Un problema, quello del “Data Center Cooling“, che sta diventando di proporzioni gigantesche, considerando la crescente richiesta di centri di calcolo ed elaborazione dati sempre più potenti in tutto il mondo. Ognuna di queste infrastrutture, infatti, richiede tonnellate di acqua per mantenere costante la temperatura dei computer, rilasciando enormi quantità di calore nelle aree circostanti.

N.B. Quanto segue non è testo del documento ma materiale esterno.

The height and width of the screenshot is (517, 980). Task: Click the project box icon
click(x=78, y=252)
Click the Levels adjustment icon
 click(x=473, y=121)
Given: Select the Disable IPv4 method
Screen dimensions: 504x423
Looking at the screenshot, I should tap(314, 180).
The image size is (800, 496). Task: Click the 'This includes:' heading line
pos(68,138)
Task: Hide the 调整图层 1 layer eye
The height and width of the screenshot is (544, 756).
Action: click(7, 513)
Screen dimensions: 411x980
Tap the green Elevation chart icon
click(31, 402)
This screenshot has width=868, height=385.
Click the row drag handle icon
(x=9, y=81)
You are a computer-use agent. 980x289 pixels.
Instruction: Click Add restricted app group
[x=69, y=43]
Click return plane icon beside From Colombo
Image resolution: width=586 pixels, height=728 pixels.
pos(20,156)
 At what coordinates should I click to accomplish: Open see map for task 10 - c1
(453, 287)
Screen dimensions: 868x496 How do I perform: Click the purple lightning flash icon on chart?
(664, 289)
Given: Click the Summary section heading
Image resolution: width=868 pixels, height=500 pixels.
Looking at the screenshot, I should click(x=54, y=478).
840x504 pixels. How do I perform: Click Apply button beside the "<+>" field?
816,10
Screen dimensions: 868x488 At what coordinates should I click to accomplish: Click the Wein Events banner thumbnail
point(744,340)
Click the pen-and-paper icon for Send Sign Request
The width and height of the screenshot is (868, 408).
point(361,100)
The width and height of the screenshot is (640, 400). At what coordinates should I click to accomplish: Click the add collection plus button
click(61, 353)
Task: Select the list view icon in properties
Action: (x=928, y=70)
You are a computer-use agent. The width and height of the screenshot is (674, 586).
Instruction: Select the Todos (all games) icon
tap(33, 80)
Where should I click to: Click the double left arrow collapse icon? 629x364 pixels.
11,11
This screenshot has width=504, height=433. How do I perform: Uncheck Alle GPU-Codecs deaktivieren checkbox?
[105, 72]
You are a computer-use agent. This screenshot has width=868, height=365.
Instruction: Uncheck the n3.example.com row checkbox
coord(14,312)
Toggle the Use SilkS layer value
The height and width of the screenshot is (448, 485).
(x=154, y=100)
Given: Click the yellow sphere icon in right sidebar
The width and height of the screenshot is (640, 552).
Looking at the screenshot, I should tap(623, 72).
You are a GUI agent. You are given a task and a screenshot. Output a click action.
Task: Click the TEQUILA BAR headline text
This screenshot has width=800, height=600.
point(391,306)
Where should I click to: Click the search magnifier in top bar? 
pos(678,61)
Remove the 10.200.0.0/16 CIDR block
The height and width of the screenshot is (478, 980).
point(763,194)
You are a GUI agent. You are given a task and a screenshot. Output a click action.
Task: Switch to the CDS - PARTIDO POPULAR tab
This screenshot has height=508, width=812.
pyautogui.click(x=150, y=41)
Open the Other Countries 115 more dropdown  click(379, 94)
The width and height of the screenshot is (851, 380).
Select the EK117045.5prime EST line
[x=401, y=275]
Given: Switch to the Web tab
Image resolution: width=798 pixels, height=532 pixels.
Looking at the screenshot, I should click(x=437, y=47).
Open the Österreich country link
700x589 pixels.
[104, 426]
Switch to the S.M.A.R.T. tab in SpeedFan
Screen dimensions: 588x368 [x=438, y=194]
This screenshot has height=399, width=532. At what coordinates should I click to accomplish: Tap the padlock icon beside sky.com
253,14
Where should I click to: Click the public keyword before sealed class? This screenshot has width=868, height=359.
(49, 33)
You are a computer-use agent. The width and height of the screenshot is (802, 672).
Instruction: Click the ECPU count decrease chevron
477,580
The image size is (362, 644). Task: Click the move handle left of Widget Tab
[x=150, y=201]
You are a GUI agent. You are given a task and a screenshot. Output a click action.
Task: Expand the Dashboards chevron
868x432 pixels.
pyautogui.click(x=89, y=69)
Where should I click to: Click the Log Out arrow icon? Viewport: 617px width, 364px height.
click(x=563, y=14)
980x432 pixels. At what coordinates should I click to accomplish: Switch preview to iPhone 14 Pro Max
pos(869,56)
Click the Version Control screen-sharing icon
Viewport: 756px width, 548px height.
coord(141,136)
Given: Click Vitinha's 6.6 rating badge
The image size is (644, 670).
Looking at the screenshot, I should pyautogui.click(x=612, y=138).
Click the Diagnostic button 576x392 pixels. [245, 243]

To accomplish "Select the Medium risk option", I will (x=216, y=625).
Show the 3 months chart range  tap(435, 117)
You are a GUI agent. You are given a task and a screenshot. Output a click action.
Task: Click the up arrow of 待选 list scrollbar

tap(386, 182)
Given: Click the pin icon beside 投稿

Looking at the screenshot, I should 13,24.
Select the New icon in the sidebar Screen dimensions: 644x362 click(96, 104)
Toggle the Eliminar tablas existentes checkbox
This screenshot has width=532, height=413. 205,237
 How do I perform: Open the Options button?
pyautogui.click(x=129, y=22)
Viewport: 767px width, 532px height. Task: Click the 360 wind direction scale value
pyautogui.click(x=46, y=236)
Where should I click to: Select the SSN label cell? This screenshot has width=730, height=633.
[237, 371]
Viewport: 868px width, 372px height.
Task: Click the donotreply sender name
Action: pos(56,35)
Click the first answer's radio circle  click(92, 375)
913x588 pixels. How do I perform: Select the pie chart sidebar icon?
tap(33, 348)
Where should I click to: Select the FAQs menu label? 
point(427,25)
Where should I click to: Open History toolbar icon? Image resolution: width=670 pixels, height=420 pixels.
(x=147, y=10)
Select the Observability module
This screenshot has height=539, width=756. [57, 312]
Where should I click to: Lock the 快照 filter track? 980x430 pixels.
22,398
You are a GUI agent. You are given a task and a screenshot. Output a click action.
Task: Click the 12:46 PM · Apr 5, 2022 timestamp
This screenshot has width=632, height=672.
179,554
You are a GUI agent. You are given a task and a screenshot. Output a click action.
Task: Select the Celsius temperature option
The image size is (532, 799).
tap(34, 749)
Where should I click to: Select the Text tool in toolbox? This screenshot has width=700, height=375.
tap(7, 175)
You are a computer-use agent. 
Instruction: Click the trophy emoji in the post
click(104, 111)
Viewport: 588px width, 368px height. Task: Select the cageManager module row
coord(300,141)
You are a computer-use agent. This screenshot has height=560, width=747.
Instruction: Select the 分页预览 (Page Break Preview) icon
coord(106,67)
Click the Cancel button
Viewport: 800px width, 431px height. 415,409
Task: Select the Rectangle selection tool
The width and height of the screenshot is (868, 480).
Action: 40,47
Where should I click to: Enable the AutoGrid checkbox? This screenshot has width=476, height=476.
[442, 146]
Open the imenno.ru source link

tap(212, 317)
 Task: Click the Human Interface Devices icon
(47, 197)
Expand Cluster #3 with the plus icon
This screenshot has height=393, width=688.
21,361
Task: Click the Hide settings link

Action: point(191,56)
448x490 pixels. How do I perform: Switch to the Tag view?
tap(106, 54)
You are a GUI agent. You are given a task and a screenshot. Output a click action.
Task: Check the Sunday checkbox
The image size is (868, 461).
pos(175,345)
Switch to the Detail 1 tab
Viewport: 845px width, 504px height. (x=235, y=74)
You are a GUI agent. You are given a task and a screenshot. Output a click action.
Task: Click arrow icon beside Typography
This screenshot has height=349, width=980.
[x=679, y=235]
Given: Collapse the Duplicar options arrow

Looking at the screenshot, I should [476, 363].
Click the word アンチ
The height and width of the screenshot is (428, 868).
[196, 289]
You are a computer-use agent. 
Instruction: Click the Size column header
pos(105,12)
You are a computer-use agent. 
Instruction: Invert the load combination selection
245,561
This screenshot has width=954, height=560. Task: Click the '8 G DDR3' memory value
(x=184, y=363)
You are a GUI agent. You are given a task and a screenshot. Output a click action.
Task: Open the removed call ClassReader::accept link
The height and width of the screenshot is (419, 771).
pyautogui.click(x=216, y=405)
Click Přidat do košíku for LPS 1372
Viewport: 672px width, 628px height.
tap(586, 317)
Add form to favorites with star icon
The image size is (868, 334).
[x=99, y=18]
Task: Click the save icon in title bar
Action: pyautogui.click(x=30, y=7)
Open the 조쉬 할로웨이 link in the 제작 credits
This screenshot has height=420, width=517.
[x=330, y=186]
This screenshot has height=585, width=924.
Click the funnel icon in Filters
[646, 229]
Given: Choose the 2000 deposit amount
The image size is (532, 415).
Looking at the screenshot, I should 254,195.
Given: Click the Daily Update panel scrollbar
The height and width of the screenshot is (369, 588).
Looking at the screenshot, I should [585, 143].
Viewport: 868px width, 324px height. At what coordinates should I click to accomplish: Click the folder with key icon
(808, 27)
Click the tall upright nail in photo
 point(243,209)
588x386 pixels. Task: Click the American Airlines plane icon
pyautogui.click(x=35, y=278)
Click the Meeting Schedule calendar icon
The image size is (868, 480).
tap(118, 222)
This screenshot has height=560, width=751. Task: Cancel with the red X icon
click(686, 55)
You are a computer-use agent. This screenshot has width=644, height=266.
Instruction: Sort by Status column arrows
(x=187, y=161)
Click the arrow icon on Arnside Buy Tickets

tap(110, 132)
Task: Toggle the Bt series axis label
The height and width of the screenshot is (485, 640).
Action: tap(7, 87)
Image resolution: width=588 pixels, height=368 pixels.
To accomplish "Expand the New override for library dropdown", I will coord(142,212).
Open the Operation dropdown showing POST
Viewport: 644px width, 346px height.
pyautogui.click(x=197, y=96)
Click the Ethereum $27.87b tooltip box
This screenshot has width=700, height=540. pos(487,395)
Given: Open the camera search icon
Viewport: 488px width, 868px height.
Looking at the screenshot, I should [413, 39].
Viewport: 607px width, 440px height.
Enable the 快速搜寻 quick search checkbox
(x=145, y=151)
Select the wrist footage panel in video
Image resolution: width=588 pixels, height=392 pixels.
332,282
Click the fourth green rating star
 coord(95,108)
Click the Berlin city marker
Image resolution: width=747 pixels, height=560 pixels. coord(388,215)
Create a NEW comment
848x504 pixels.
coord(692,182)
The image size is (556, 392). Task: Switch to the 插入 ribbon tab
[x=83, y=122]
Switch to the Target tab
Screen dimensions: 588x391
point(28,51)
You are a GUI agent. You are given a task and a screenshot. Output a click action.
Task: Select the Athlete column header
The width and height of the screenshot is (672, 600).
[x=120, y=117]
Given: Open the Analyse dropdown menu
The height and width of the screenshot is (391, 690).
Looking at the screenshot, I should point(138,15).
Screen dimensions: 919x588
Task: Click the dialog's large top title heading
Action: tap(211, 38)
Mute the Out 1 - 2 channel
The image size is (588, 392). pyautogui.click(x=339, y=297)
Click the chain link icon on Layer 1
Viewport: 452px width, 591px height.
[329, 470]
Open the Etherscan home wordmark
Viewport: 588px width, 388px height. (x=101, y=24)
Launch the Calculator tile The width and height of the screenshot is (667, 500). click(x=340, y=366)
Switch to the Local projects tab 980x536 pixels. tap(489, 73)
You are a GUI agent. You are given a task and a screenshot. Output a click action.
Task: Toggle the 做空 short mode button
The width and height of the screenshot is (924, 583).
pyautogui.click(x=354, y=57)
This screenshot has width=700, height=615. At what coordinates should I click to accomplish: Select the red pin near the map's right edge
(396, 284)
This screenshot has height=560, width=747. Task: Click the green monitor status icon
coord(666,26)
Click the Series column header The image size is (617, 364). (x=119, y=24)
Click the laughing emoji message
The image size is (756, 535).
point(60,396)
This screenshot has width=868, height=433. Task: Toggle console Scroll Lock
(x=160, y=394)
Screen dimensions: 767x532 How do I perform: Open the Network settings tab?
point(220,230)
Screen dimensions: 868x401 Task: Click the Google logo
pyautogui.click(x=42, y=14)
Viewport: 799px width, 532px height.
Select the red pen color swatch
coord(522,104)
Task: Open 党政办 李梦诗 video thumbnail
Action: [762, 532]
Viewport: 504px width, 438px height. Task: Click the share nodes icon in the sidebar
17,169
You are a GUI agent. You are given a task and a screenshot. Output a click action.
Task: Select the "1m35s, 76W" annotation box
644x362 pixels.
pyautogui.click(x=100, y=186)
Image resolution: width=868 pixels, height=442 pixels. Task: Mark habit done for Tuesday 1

Si stima che, ad oggi, i Data Center assorbano il 3% della fornitura globale di elettricità, contribuendo al 2% delle emissioni globali di gas serra.
Se fino a pochi anni fa la tendenza era, quindi, quella di costruire grossi edifici, spesso lontano da centri abitati e con migliaia di computer al loro interno, adesso l’approccio sembra andare nella direzione opposta.
“Considerando come sta evolvendo il mondo, presto avremo bisogno di un numero di computer 10 volte superiore a quello attuale, ma la verità è che non possiamo permetterci di costruire 10 volte il numero di Data Center che già abbiamo“, ha sottolineato Bjornsgaard in un’intervista con il quotidiano britannico The Guardian. “La soluzione, quindi, sta nel decentralizzare i Data Center, portandone ‘piccoli pezzetti’ lì dove serve calore”.